• **Task item**
For the entries that follow, retype exactly the lines from the one containing "CEMS (165, 2493)" to the one containing "סרום לפנים (190, 2272)", inclusive, and only those. Images stay out of the copy.

(Dataset entries)
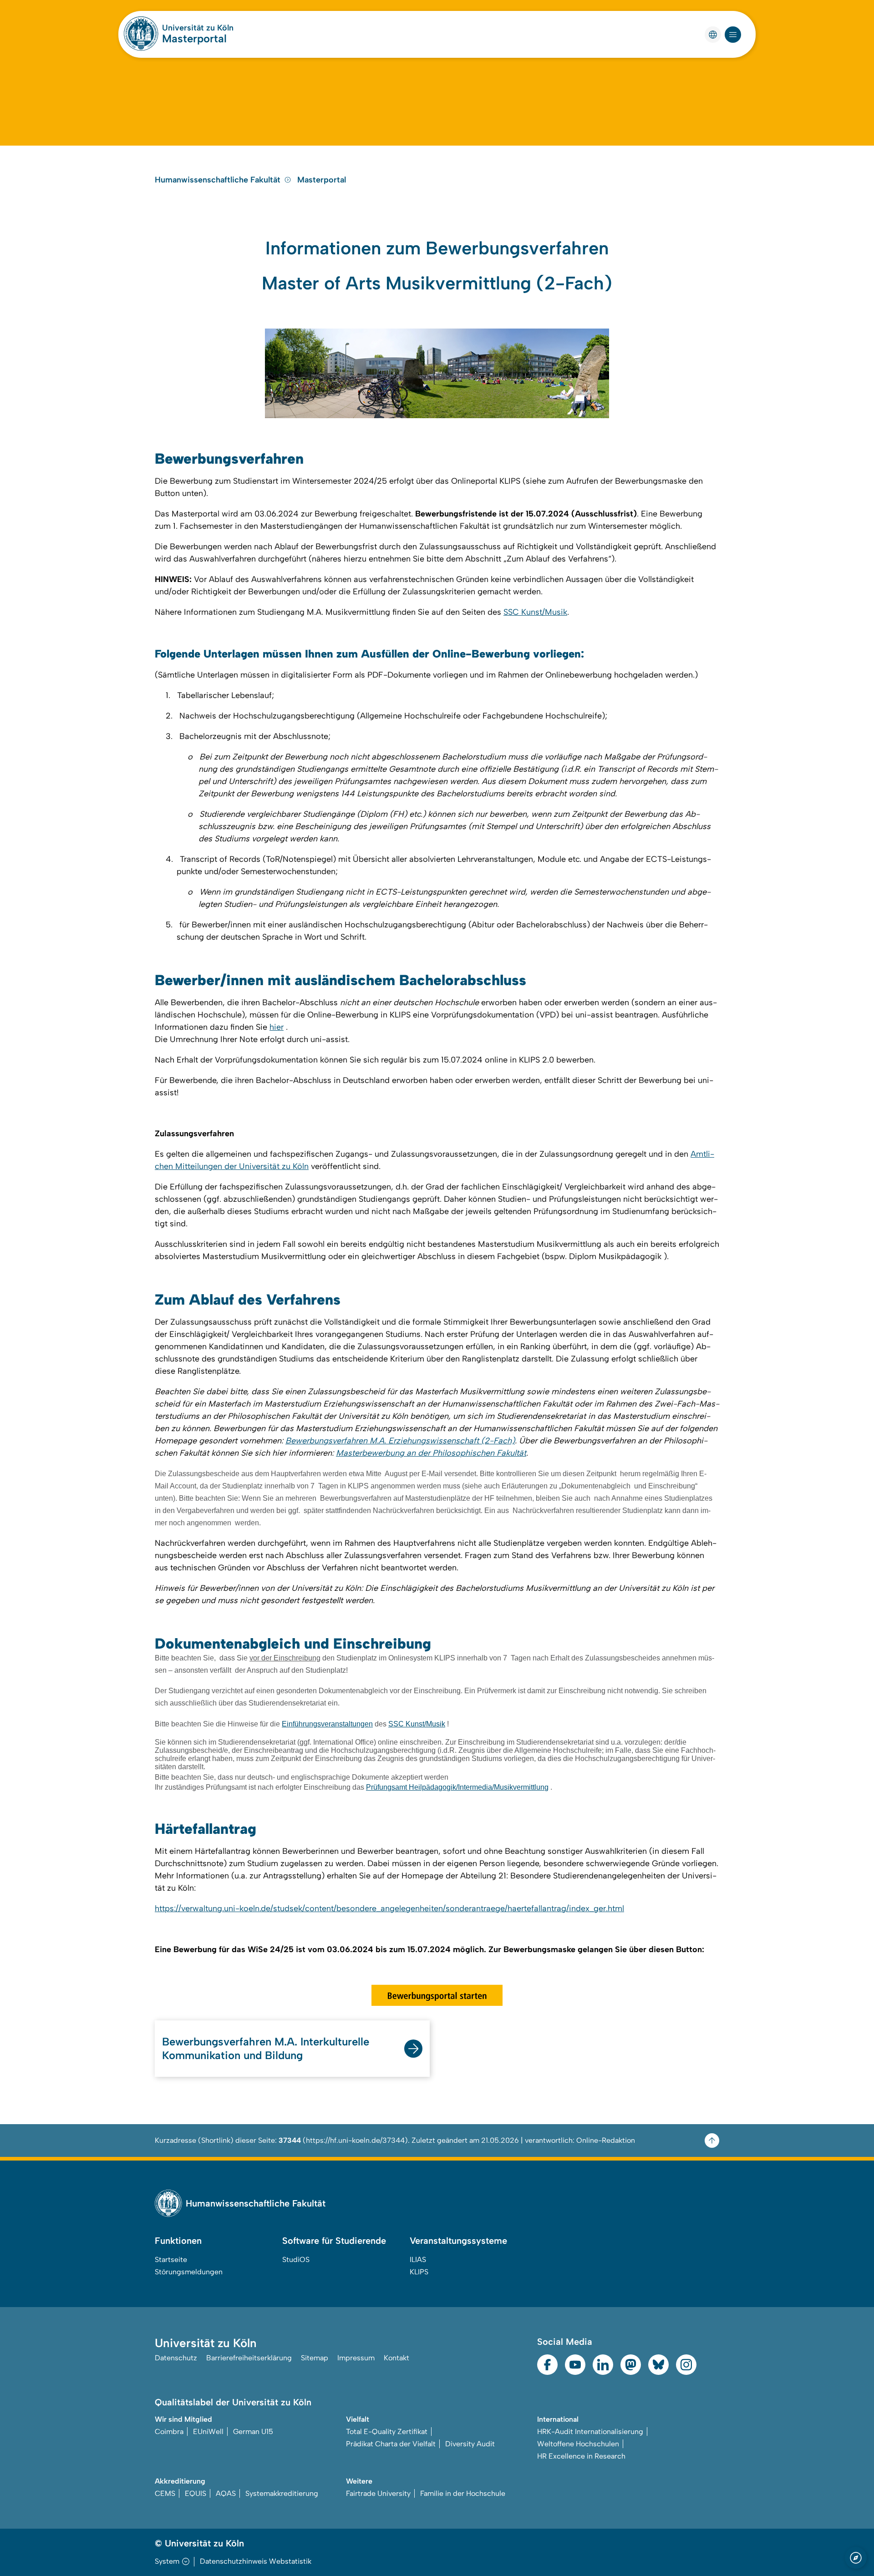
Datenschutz (176, 2357)
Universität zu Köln (198, 28)
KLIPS (419, 2271)
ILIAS (418, 2259)
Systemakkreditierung (281, 2493)
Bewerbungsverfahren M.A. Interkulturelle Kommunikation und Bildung (265, 2048)
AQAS (226, 2493)
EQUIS (195, 2493)
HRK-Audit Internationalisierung (590, 2431)
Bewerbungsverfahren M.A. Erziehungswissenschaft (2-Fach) (400, 1441)
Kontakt (396, 2357)
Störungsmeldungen (189, 2271)
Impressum (356, 2357)
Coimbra (169, 2431)
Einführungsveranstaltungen (327, 1724)
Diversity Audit (470, 2443)
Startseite (171, 2259)
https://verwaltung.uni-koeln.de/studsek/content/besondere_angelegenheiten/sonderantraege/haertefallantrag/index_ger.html (389, 1908)
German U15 (253, 2431)
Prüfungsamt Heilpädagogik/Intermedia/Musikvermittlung (457, 1787)
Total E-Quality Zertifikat (386, 2431)
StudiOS (296, 2259)
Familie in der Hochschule (462, 2493)
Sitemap (314, 2357)
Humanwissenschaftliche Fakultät (217, 180)
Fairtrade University (378, 2493)
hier (276, 1027)
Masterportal (194, 38)
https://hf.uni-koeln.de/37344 (355, 2140)
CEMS (165, 2493)
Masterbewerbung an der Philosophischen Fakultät (431, 1453)
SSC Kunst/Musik (535, 612)
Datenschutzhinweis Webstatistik (255, 2561)
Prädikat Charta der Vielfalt (391, 2443)
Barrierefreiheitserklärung (249, 2357)
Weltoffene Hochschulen (578, 2443)
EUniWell (208, 2431)
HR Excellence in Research (581, 2456)
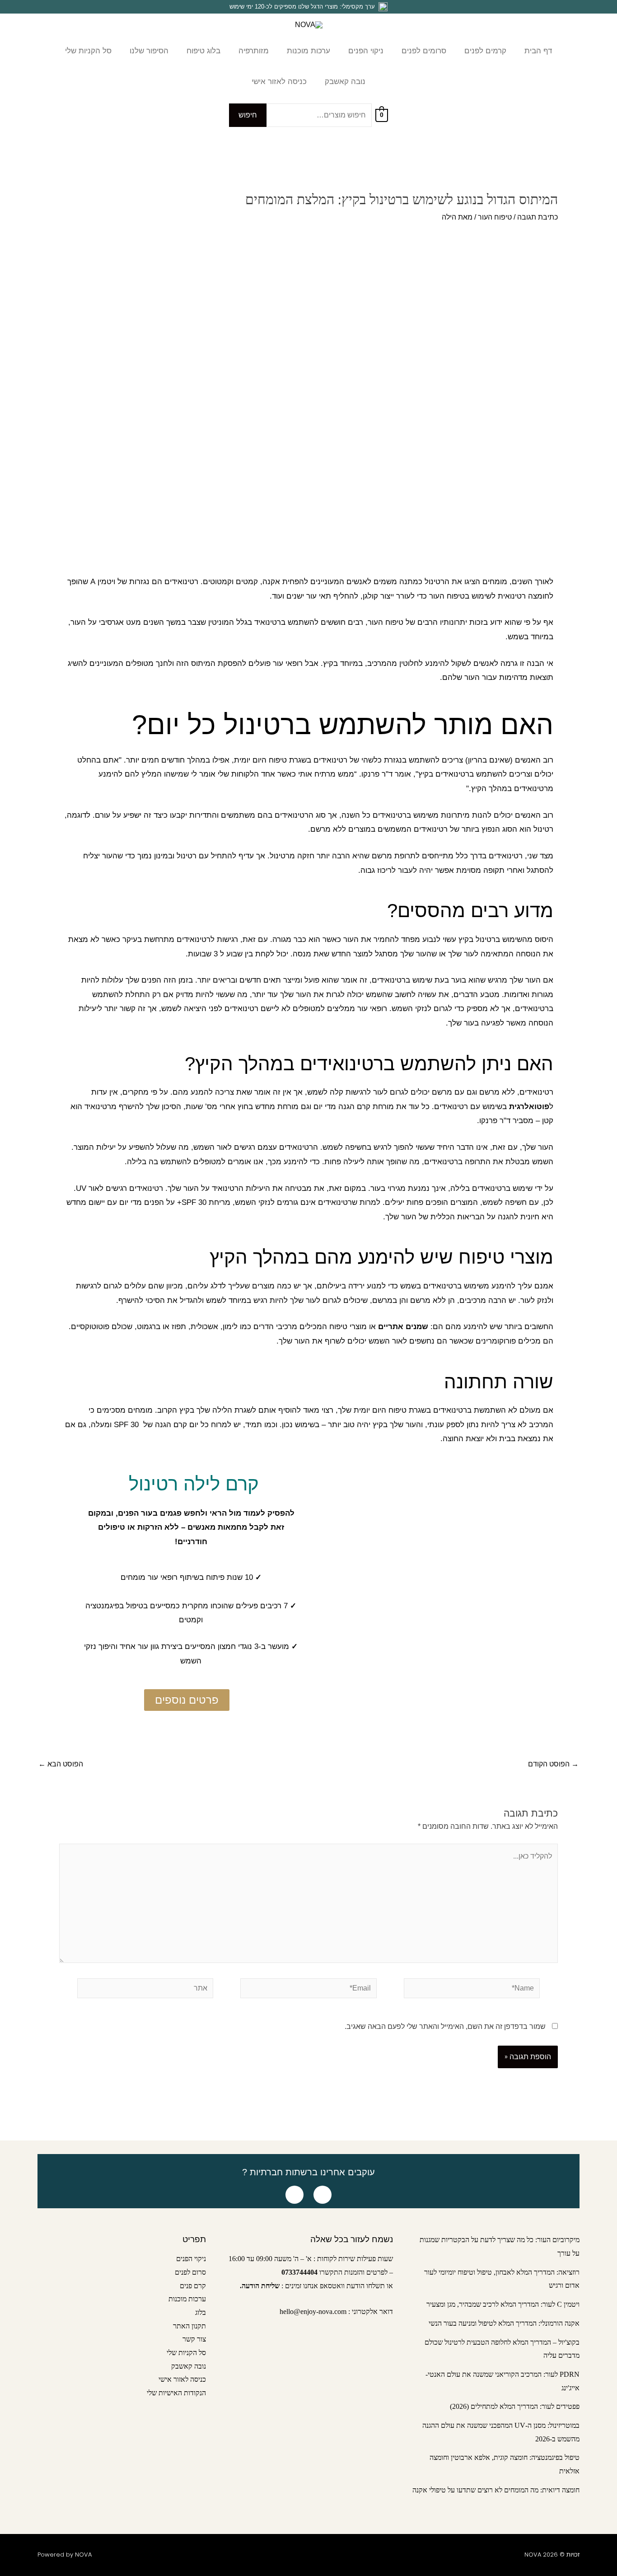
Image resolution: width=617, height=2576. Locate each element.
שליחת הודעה (261, 2286)
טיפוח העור (495, 217)
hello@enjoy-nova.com (313, 2311)
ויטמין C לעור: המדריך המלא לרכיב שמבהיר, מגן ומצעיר (503, 2304)
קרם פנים (193, 2286)
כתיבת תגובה (537, 217)
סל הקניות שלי (186, 2352)
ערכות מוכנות (187, 2299)
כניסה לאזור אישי (182, 2379)
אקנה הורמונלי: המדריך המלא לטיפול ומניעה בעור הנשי (504, 2323)
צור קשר (194, 2339)
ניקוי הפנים (191, 2258)
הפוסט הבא (60, 1764)
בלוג (200, 2312)
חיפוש (247, 115)
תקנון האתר (189, 2326)
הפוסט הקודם (553, 1764)
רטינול (434, 581)
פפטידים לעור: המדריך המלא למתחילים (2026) (515, 2406)
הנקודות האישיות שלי (176, 2393)
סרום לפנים (190, 2272)
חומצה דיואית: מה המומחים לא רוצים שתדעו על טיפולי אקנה (496, 2490)
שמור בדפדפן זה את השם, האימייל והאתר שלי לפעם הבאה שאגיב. (445, 2026)
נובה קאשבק (188, 2366)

• **Exercise solution**
CEMS (165, 2493)
Masterbewerbung an der Philosophischen Fakultät (431, 1453)
SSC Kunst/Musik (535, 612)
Datenschutzhinweis Webstatistik (255, 2561)
Prädikat Charta der Vielfalt (391, 2443)
Barrierefreiheitserklärung (249, 2357)
Weltoffene Hochschulen (578, 2443)
EUniWell (208, 2431)
HR Excellence in Research (581, 2456)
Image resolution: width=617, height=2576. Locate each element.
שליחת הודעה (261, 2286)
טיפוח העור (495, 217)
hello@enjoy-nova.com (313, 2311)
ויטמין C לעור: המדריך המלא לרכיב שמבהיר, מגן ומצעיר (503, 2304)
קרם פנים (193, 2286)
כתיבת תגובה (537, 217)
סל הקניות שלי (186, 2352)
ערכות מוכנות (187, 2299)
כניסה לאזור אישי (182, 2379)
אקנה הורמונלי: המדריך המלא לטיפול ומניעה בעור הנשי (504, 2323)
צור קשר (194, 2339)
ניקוי הפנים (191, 2258)
הפוסט הבא (60, 1764)
בלוג (200, 2312)
חיפוש (247, 115)
תקנון האתר (189, 2326)
הפוסט הקודם (553, 1764)
רטינול (434, 581)
פפטידים לעור: המדריך המלא למתחילים (2026) (515, 2406)
הנקודות האישיות שלי (176, 2393)
סרום לפנים (190, 2272)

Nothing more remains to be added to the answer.